NLRP12 Modulates Host Defense through IL-17A-CXCL1 Axis

We used an extracellular pathogen Klebsiella pneumoniae to determine the role of NLRP12 since this bacterium is associated with devastating pulmonary infections. We found human myeloid cells (neutrophils and macrophages) and non-myeloid cells (epithelial cells) show upregulation of NLRP12 in human pneumonic lungs. NLRP12 silenced human macrophages and murine Nlrp12(−/−) macrophages displayed reduced activation of NF-κB and MAPK and expression of HDACs following K. pneumoniae infection. NLRP12 is important for the production of IL-1β in human and murine macrophages following K. pneumoniae infection. Furthermore, host survival, bacterial clearance and neutrophil recruitment are dependent on NLRP12 following K. pneumoniae infection. Using bone marrow chimeras, we showed that hematopoietic cell driven NLRP12 signaling predominantly contributes to host defense against K. pneumoniae.
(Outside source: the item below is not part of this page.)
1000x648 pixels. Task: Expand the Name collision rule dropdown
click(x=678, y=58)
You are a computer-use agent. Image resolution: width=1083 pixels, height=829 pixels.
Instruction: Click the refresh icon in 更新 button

Intratracheal administration of either IL-17A+ CD4 T cells or CXCL1+ macrophages rescues host survival, bacterial clearance, and neutrophil recruitment in Nlrp12(−/−) mice following K. pneumoniae infection. These novel findings reveal the critical role of NLRP12-IL-17A-CXCL1 axis in host defense via modulating neutrophil recruitment against this extracellular pathogen.